## Required action:
Take the lines from the one with "The width and" through the last line of the material below and write them out exactly, without any pictures.

## Data supplied:
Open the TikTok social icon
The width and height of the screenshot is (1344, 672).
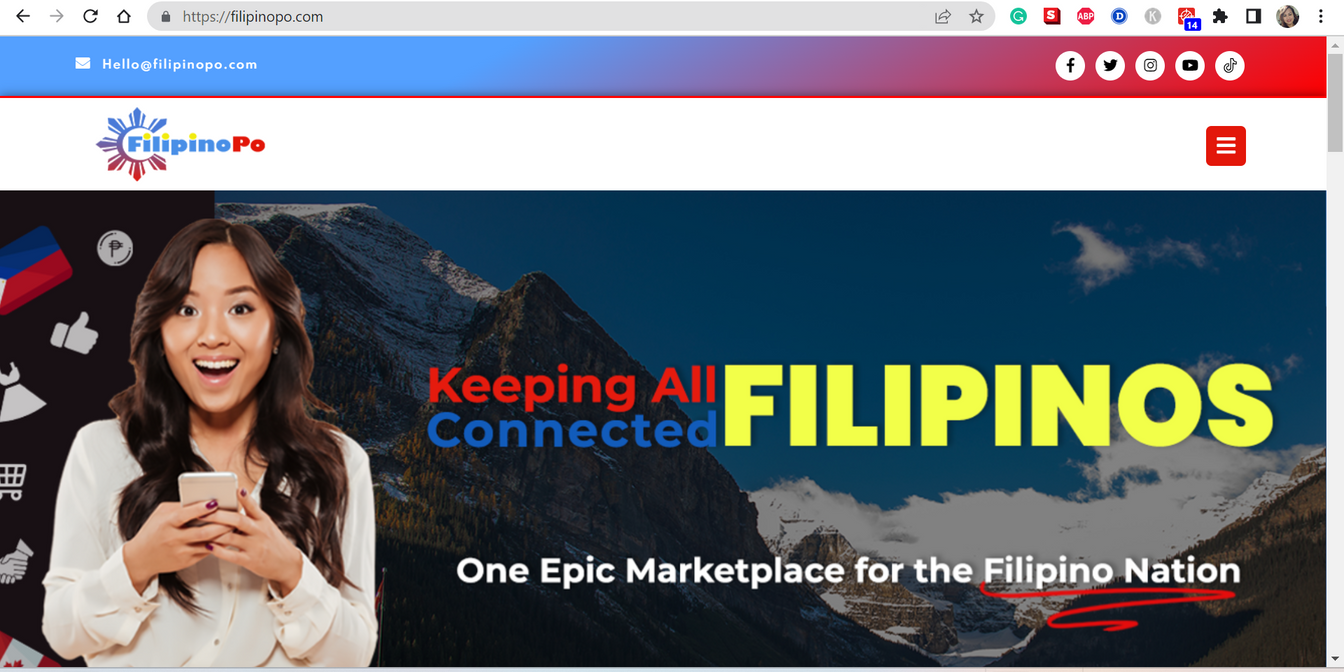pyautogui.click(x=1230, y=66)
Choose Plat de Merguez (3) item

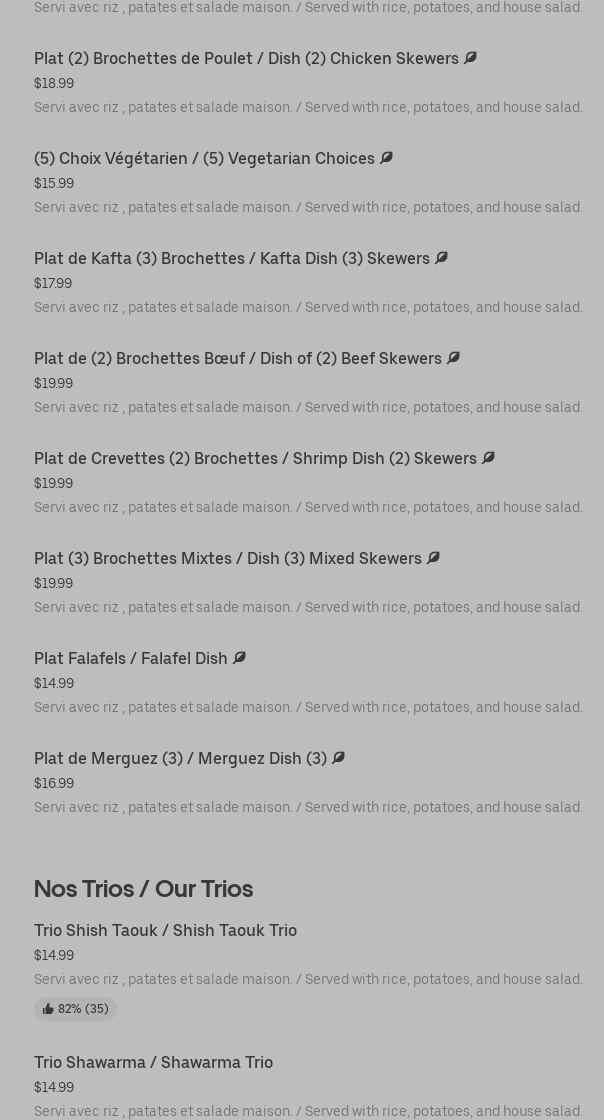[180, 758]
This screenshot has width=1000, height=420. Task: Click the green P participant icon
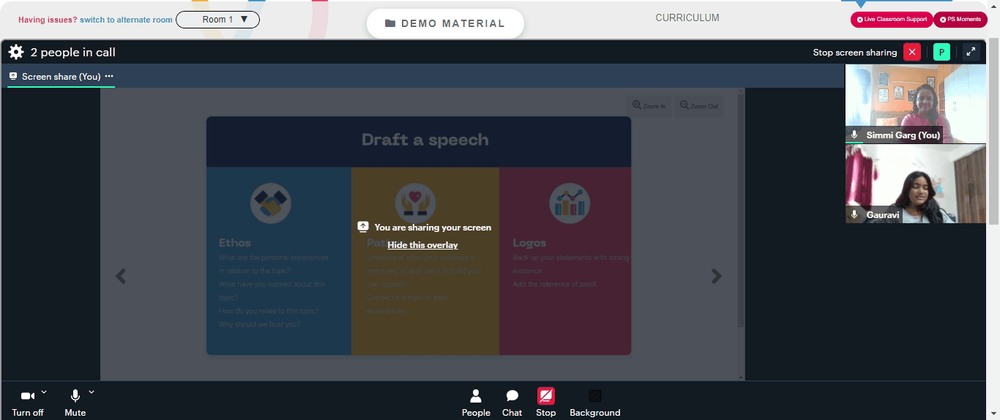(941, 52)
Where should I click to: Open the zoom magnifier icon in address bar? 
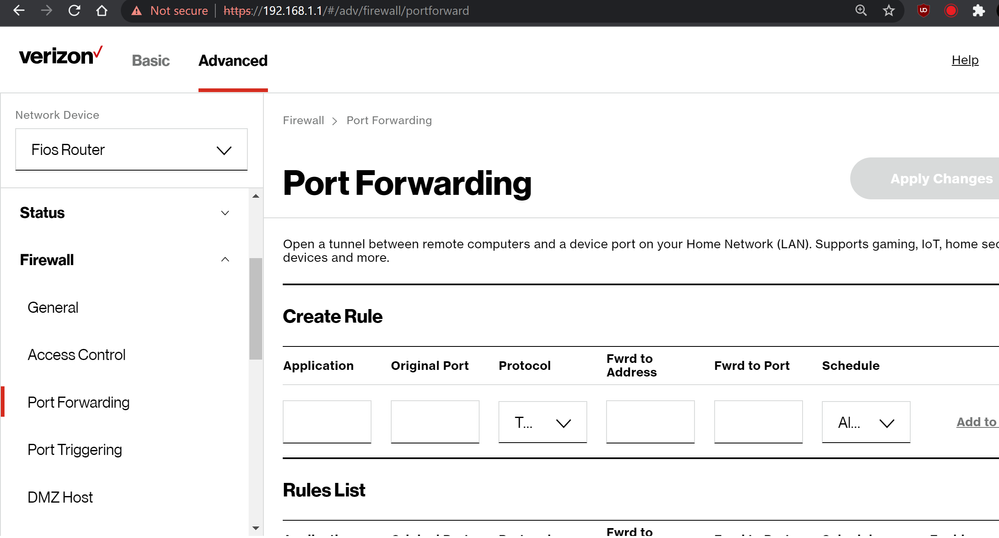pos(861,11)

## Answer to this exercise:
The width and height of the screenshot is (1344, 672).
pyautogui.click(x=1230, y=66)
Choose Plat de Merguez (3) item

[180, 758]
This screenshot has width=1000, height=420. Task: Click the green P participant icon
(941, 52)
Where should I click to: Open the zoom magnifier icon in address bar? 
pos(861,11)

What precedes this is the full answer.